Employees consider health insurance more important than any other workplace benefit, making it a powerful tool for recruiting and retention.1 Yet, after you research and select a plan, only a handful of employees actually enroll. Let’s look at some common causes for why this happens, and what you can do about it.
Issue 1: Employee preferences. Depending on their age and family-size, workers may care more about catastrophic coverage than access to regular doctor visits with low co-pays, or vice versa. For example, employees under the age of 26 are eligible to remain on their parents’ health insurance plan, meaning they’re less likely to purchase insurance from their employer.2
Suggestion: Gauge your employees’ health needs with a company-wide survey or questionnaire, ideally making it anonymous to help ensure a higher response rate. This will give you an idea of what factors influence their enrollment decision.
Issue 2: Your network. If your plan’s in-network provider list doesn’t include the specialists or facilities your employees prefer, they may forego enrolling.
Suggestion: This is another area where a survey can help. Include questions to determine what kinds of doctors, facilities, or hospitals your employees want in network, and what prescription drugs they’d like covered.

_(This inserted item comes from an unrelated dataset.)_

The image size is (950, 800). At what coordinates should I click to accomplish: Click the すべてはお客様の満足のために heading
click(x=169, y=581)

Issue 3: The costs. Even when employers and employees share the premium cost, health coverage can take a substantial chunk out workers’ paychecks. There are also costs beyond monthly premium to consider. Eighty-one percent of covered workers have an annual deductible that must be met before their plan kicks in and pays for services.3 In addition to their deductible, 68 percent of covered workers pay a copayment for office visits.4
Suggestion: Consider putting money into a tax-advantaged savings account to help employees do more with their health care dollars.
- Health Reimbursement Account (HRA): Employees use money in this employer-funded account to cover pre-deductible, out-of-pocket healthcare expenses and receive pre-tax payroll reimbursement. Employers benefit by reducing their Federal Insurance Contributions Act (FICA) tax with this strategy.

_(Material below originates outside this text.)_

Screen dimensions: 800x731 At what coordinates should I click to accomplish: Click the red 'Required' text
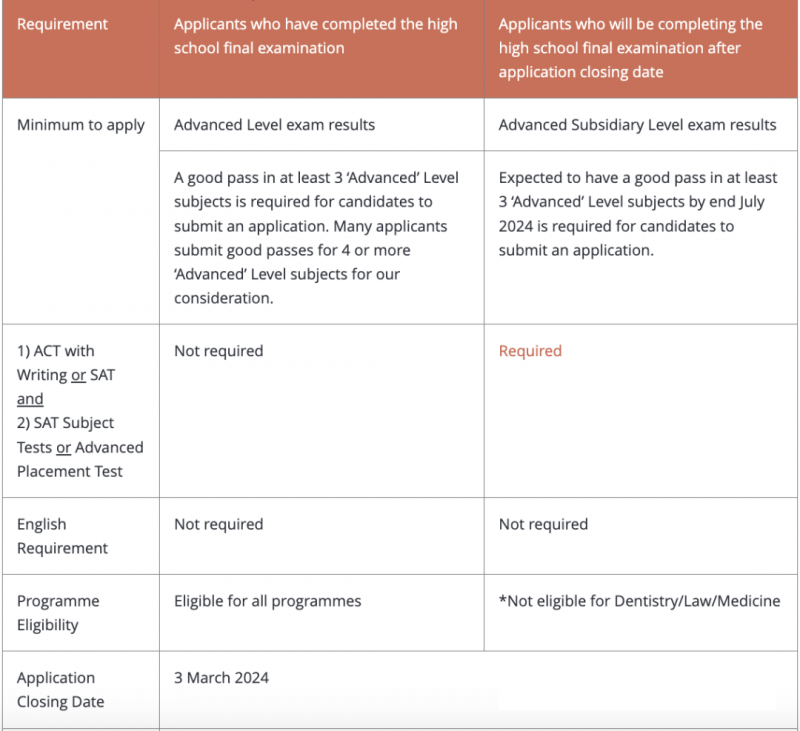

- Flexible Spending Account (FSA): Employees – and employers — can make pre-tax contributions via payroll deductions to FSAs that can be used during the year to pay for medical expenses. An FSA is compatible with any type of health plan, but the contributions are “use it or lose it” meaning money in an FSA expires at the end of the year and reverts to the employer.
Issue 4: Your PTO Policy. Without paid time off (PTO) health insurance can only go so far to support employees. A doctor may prescribe medicine and rest, but if someone can’t afford to stay home when they’re ill, they may struggle to get well.
Suggestion: Enable employees to prioritize their health with either a tenure-based PTO policy, where the number of PTO days increase for each year of service, or an accrual-based model where employees earn paid time off based on their hours worked. Keep in mind that for either approach to work, you need create a work atmosphere where it’s acceptable to take sick days.
As a small business owner, you make many important decisions on a daily basis that impact your employees. Offering the right health benefits to satisfy your employees is no exception. With a little research and a well-placed survey, you can find the answers you need to make the best decision for your business, and your employees.